Dann drehte sie sich im Zeitlupentempo um und musste ernüchternd feststellen, dass das Spiegelbild sie nicht getäuscht hatte.

„Was bist Du doch für eine Närrin? Du hast Dir das Funkeln in seinen Augen wieder einmal nur eingebildet!“, dachte Estelle, als sie voller Enttäuschung das gerahmte Poster über Patricks Bett betrachtete, auf dem ein kerniger Bauarbeiter, halbnackt abgelichtet war.

KAPITEL 2

DIE TRENNUNG

Zwischen unzähligen leeren Flaschen, manche nur halb, wachte Matthew Pridshort vom Gestank eines schalen Biergeruchs und von Erbrochenem in einem Partykeller eines Bekannten auf. Ein kleiner Lichtkegel hatte sich am Morgen durch den Kellerschacht gedrängt und die Ausmaße einer durchzechten Nacht erleuchtet, welche Matthew nun mit dröhnendem Kopf betrachtete. Um ihn herum lagen acht Saufkumpanen, die sich einen Wettkampf im Schnarchen lieferten, während sie zwischen Alkohol, Essenresten und dem, was die Mägen wieder hergegeben hatten, lagen, was Matthew erneute Würgereize bescherte. Schnell sprang er auf, rannte zur Toilette und spülte seinen Rachen mit reichlich kaltem Wasser, um ein weiteres Erbrechen zu verhindern. Anlass dieses Saufgelage war das Spiel England gegen Frankreich zur Fußball Europameisterschaft 1992 in Schweden, dass in Malmö stattfand und lediglich mit einem 0:0 unentschieden ausgegangen war.

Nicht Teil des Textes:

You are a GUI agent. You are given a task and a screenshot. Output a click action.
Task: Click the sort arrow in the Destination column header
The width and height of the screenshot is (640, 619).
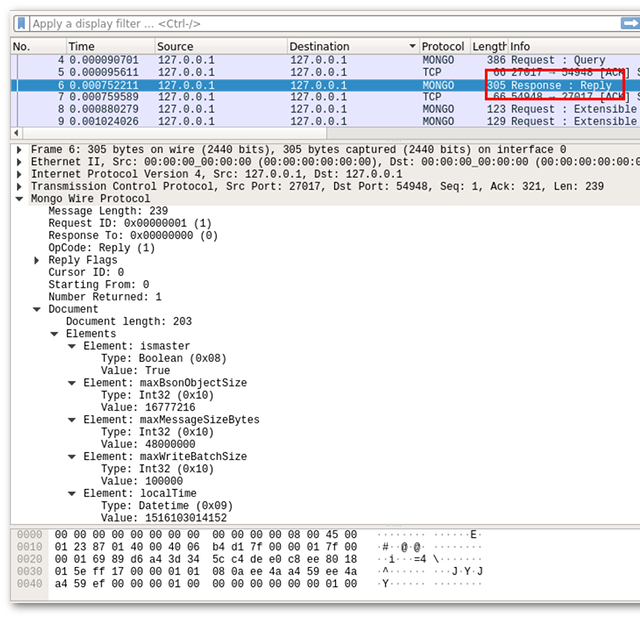(x=412, y=47)
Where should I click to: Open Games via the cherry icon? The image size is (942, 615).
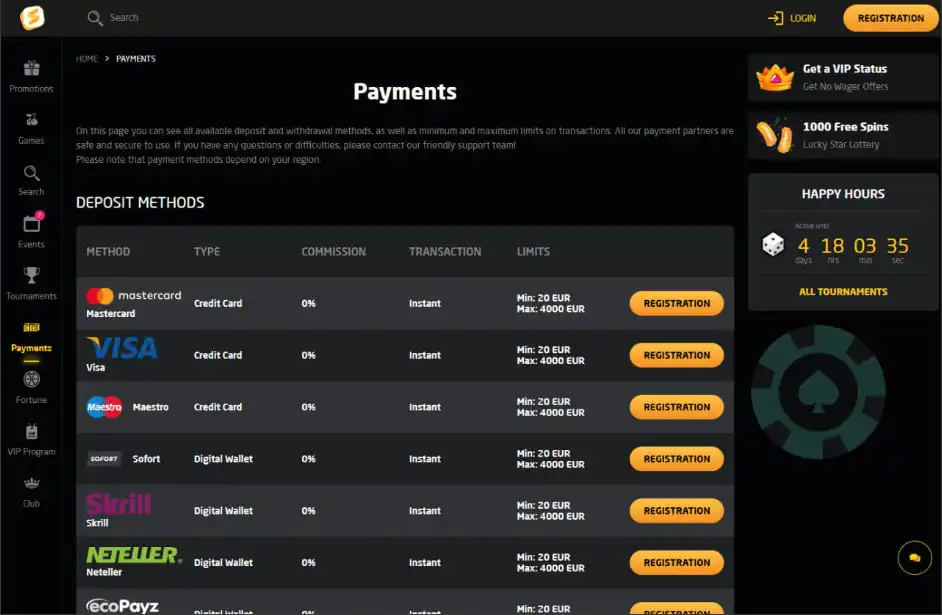click(31, 121)
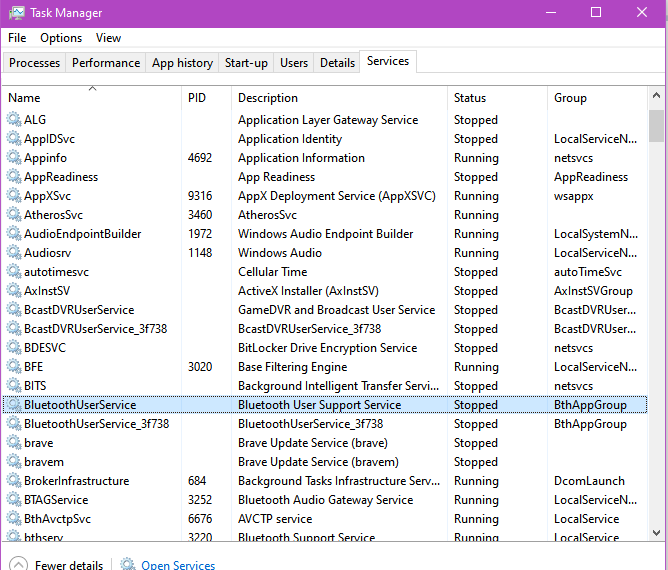668x570 pixels.
Task: Click the Open Services link
Action: pyautogui.click(x=178, y=565)
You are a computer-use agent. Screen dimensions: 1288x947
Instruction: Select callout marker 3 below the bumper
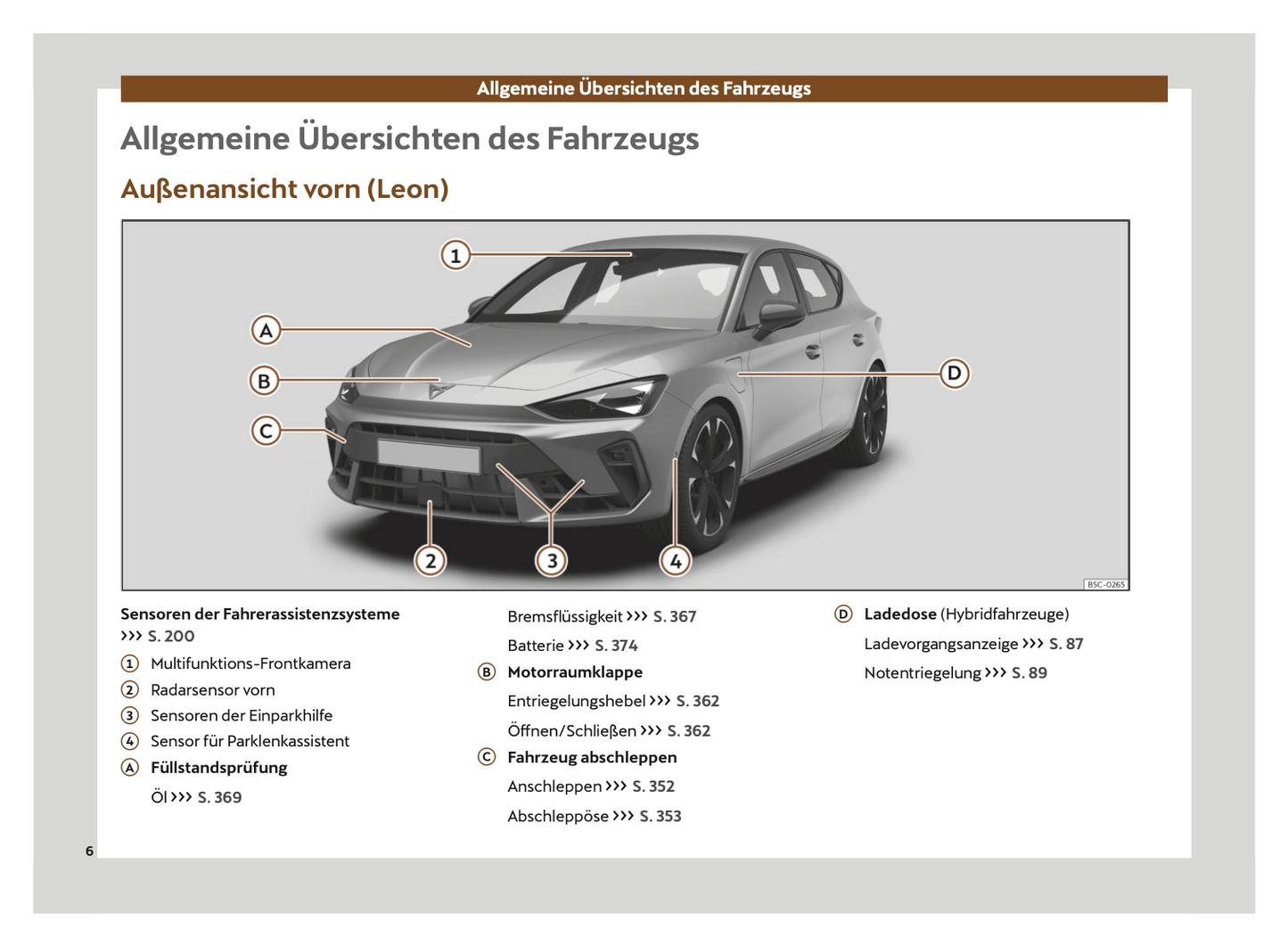point(552,561)
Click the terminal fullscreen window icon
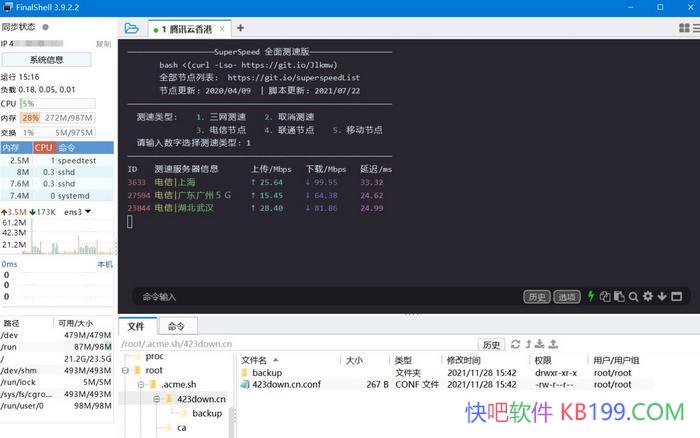Image resolution: width=700 pixels, height=438 pixels. 676,296
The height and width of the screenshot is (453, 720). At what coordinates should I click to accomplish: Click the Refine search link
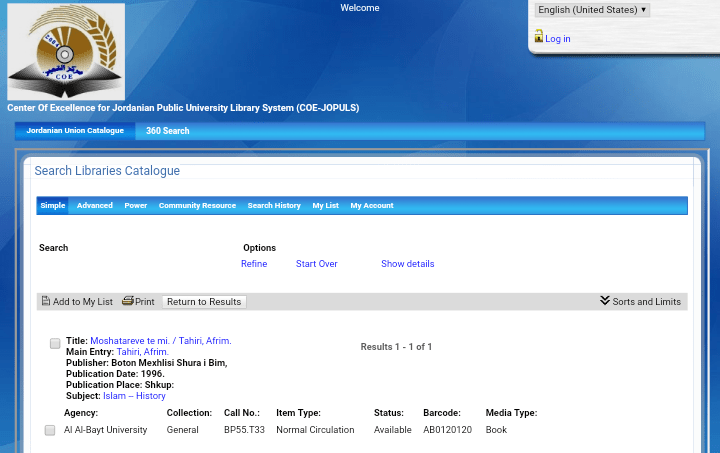(254, 264)
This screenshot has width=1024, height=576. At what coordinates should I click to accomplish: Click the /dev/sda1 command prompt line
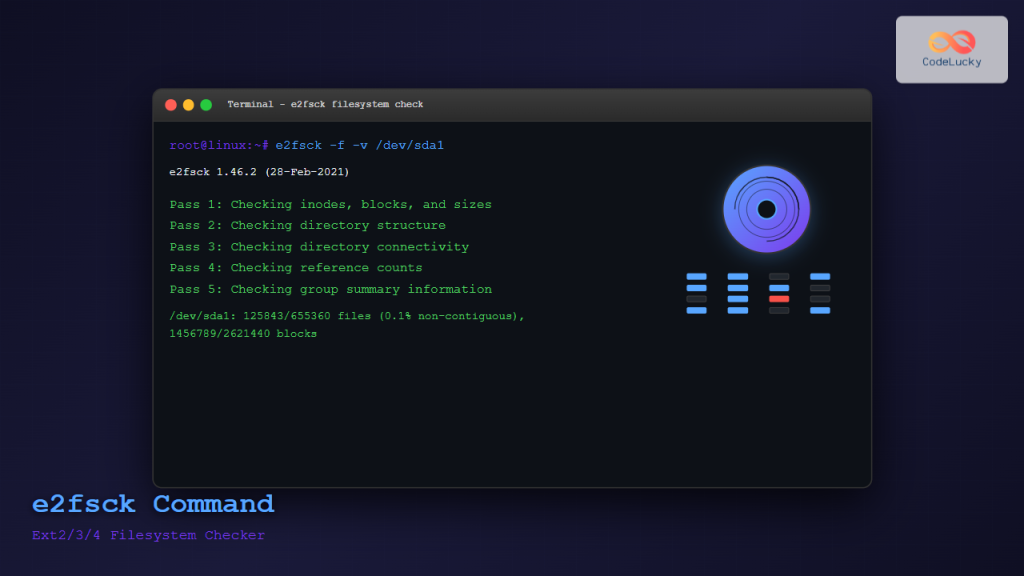point(307,144)
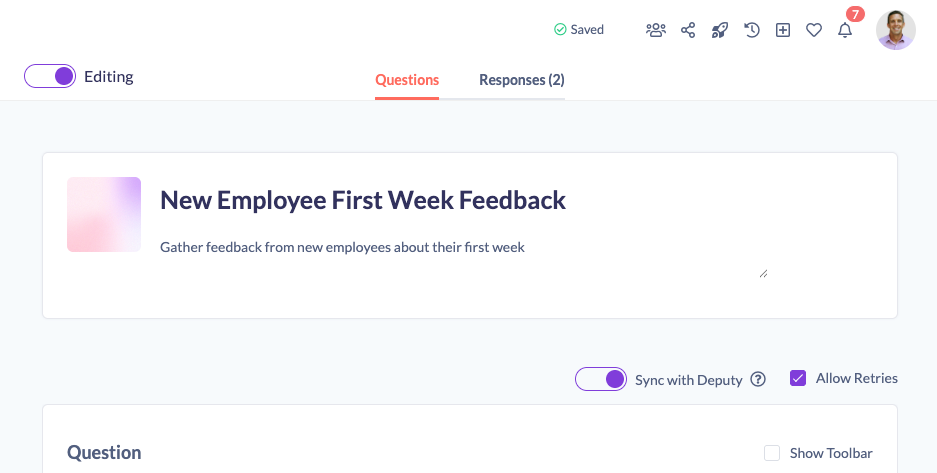Click the heart favorite icon
This screenshot has height=473, width=937.
point(814,30)
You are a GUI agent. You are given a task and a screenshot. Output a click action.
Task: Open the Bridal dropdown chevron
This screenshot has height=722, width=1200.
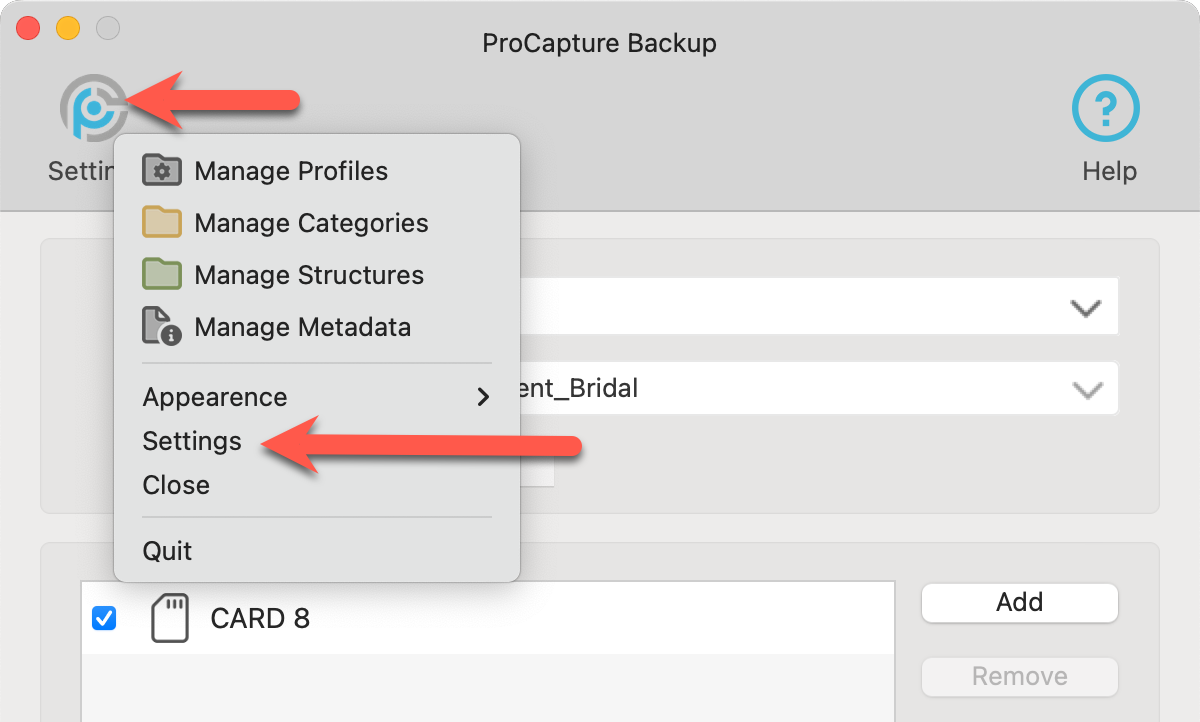point(1085,389)
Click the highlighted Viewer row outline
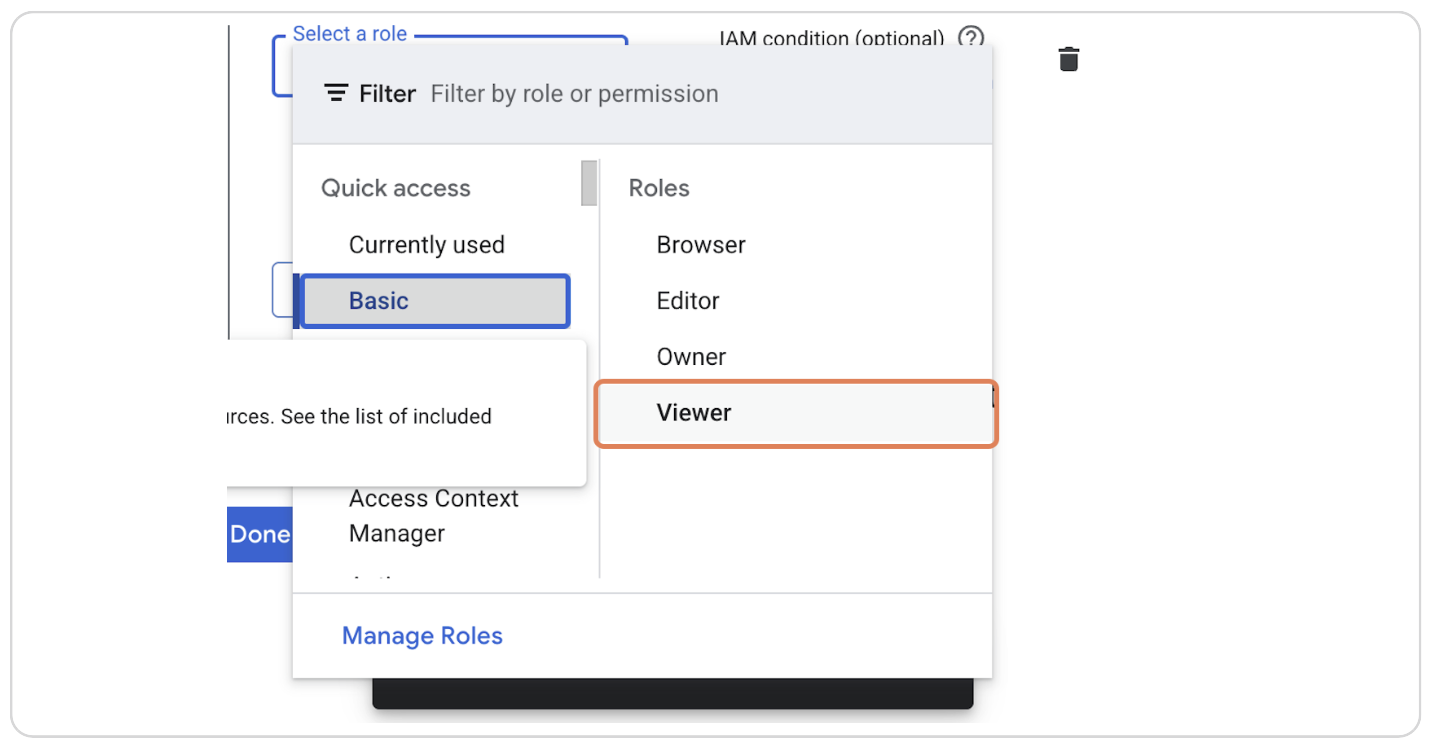 795,413
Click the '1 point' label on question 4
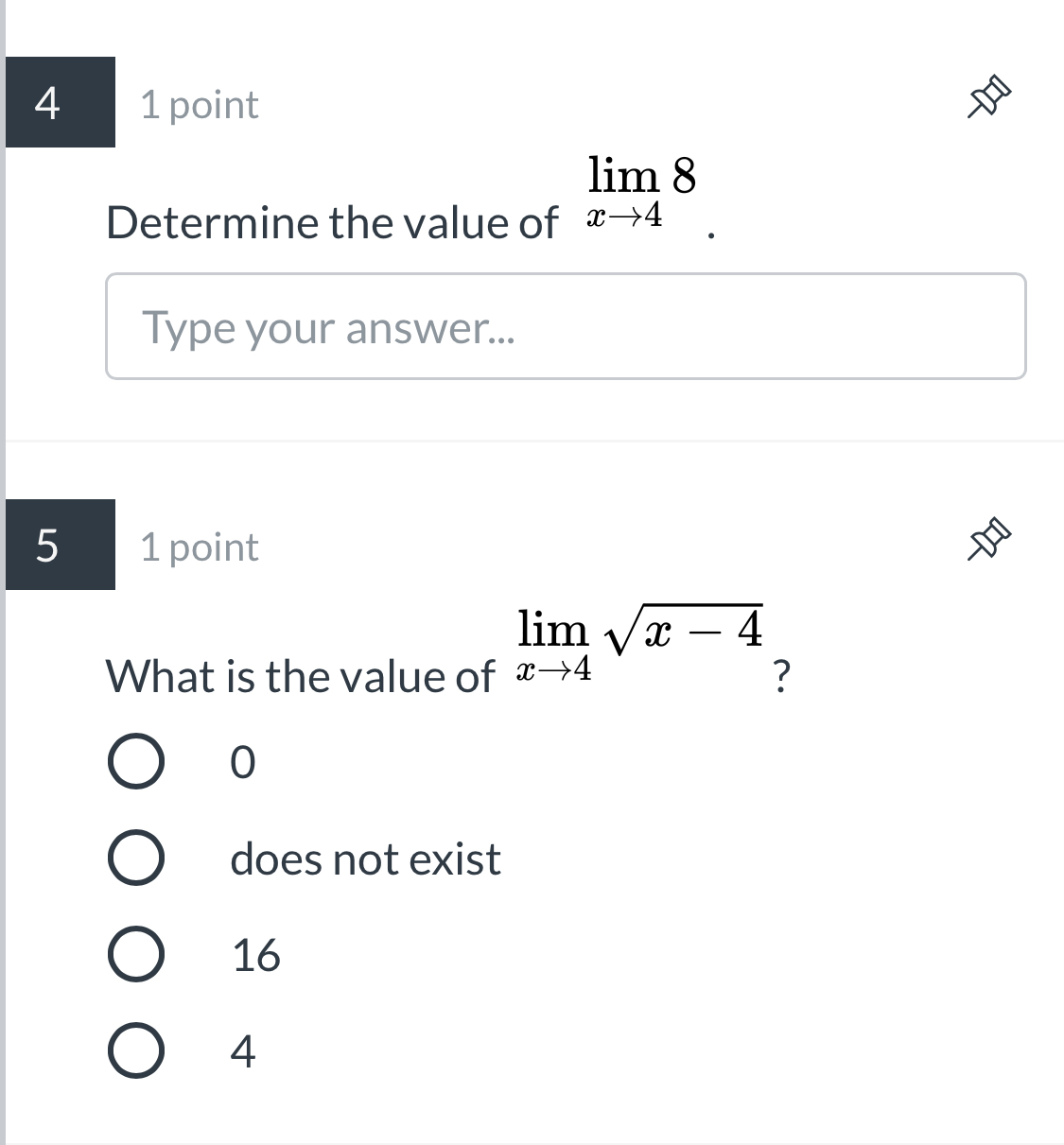Screen dimensions: 1064x1145 click(198, 106)
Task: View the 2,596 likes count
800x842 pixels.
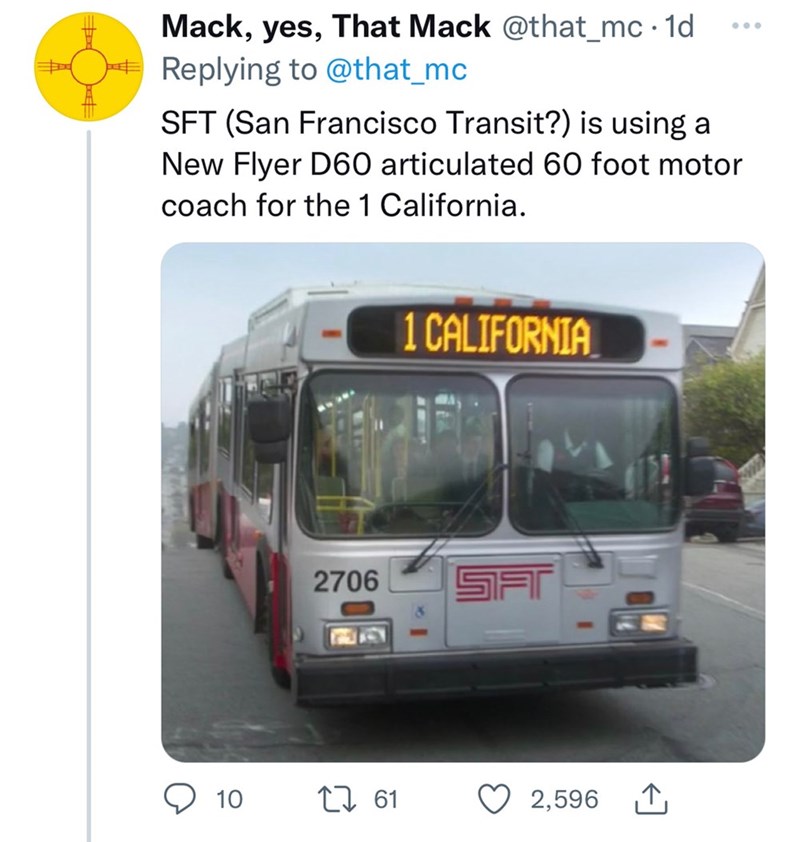Action: click(564, 799)
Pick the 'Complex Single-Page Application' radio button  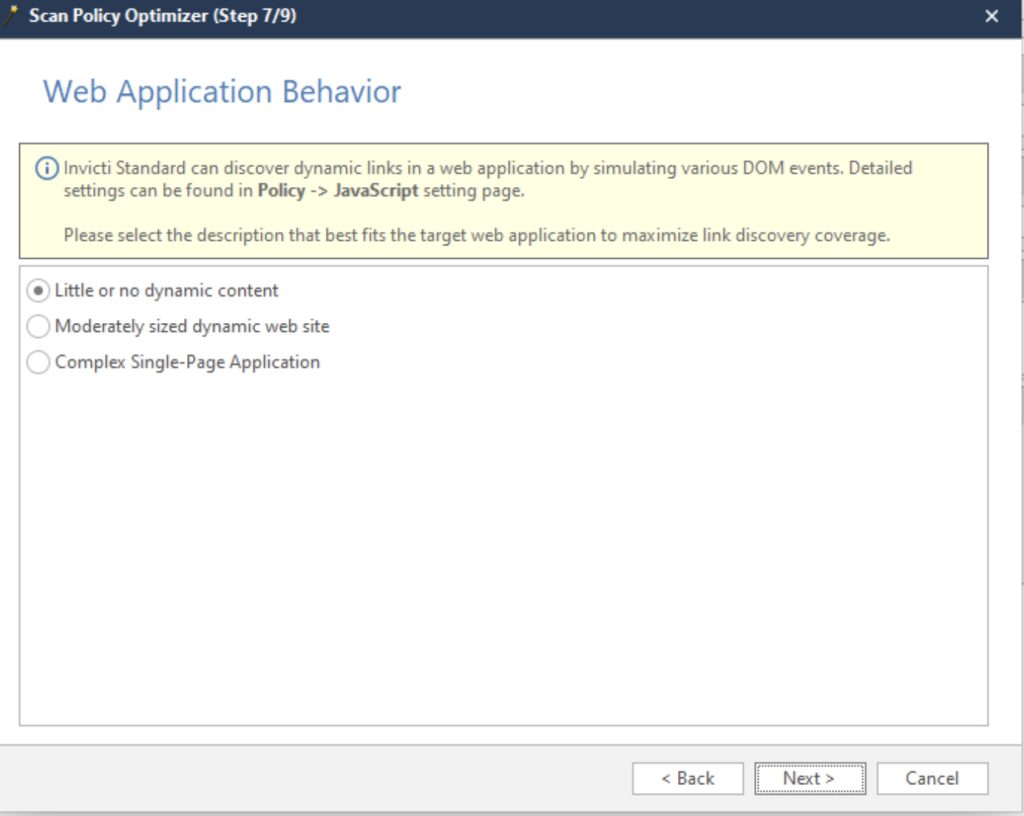coord(38,363)
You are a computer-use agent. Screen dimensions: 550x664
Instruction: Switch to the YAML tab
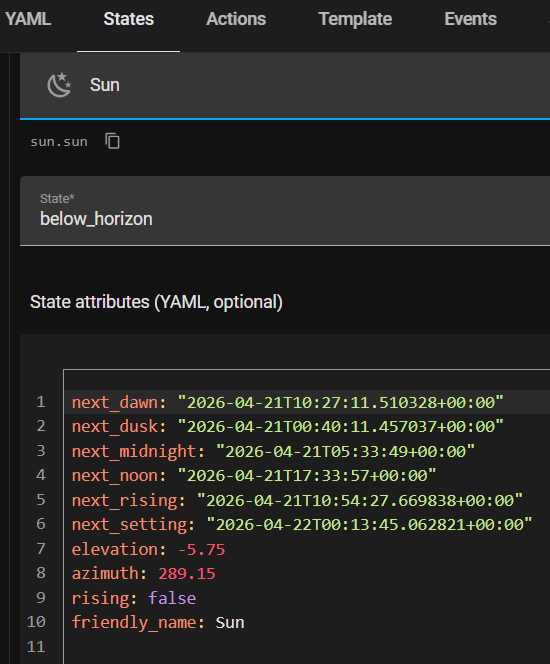coord(28,19)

Aschfahl im Gesicht und mit eklig schlechtem Atem machte Matthew sich auf den Weg, an der „St. Mildred´s Church“ in Tenterden vorbei, in die Station Road, wo die Eltern seines Freundes Brian wohnten.

„Sag mal! Spinnst Du?“, fragte Brian, der aufgebracht die Tür öffnete, nachdem er Matthew zuvor vergeblich gesucht hatte.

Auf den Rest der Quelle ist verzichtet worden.